There is nothing in the mandate of work comp that says it has to cost a certain amount, or that it must comply within certain financial expectations, other than what the market demands.

And what is the market? We try to compare work comp to the general health system but those comparisons are completely irrational. Workers' compensation was designed to be a give-away.

Like it or not, the work comp "bargain" was specifically negotiated at its origin to give employers protection against civil law suits and the unpredictability of huge jury damage awards.

And in conjunction work comp was to give out money to injured workers and those who provide them with services (medical and/or legal) in a reasonably predictable manner to help avoid terrible consequences of a work injury.

The disconnect is when layers are introduced to "manage" this system with expectations that are derived from other systems or assumptions that are erroneous.

In fact most people's idea of "managing" a claim is really "containment," i.e. making buckets, or containers, in which everything under a certain category or designation is placed.

The problem with containment is that it unnecessarily sweeps everything up with it, the good along with the bad.

Medical treatment, for instance, is now generally universally subject to treatment "guidelines." I put guidelines in quotes because though they are called that, in practice they are dictatorial instructions - utilization review, and now independent medical review, follow the "guidelines" in an almost rote fashion with little to no exception.

This removes physician medical discretion, and adjuster discretion. There is no active management because the decision making process has been systematized - no thinking required.

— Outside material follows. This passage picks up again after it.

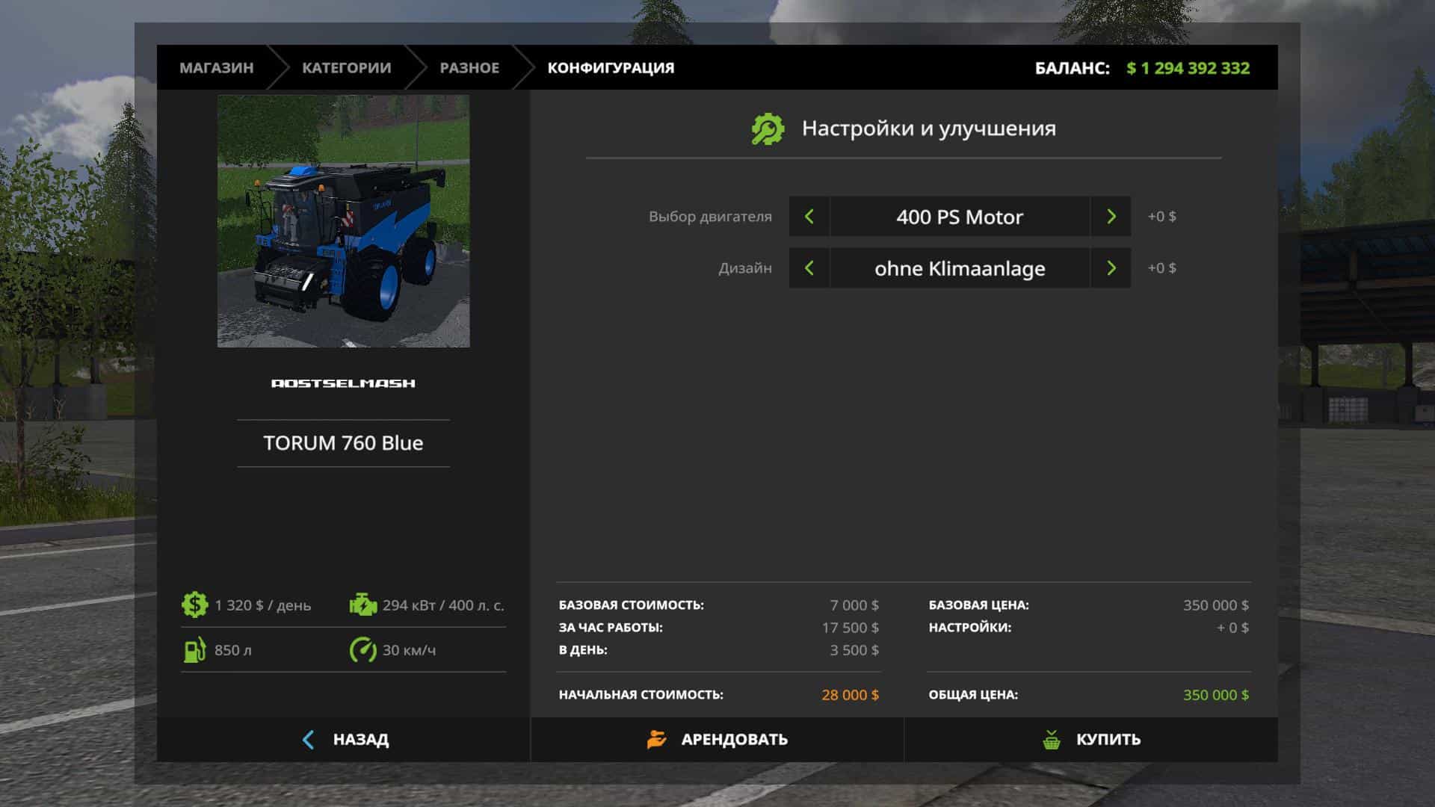The height and width of the screenshot is (807, 1435).
Task: Click the green shopping basket icon
Action: (x=1052, y=740)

Remove thinking from claims processing removes valor and the motivation to do the right thing at the right time.

In my mind accessibility means the ability to get to the benefits of the system with little resistance after meeting minimal qualification standards.

But we have created a system now where even though minimal qualification cues are met, getting to the end result requires circuitous pilotage of antonymous rules and discretion to provide circumnavigation has been removed.

That's no way to run a business, and certainly no way to run a privatized social benefit system.

1 comment:

  1. I made an error in my reference to the start of the QME process. The process became effective 1/01/2004, but was introduced in 2002 legislation via AB 749.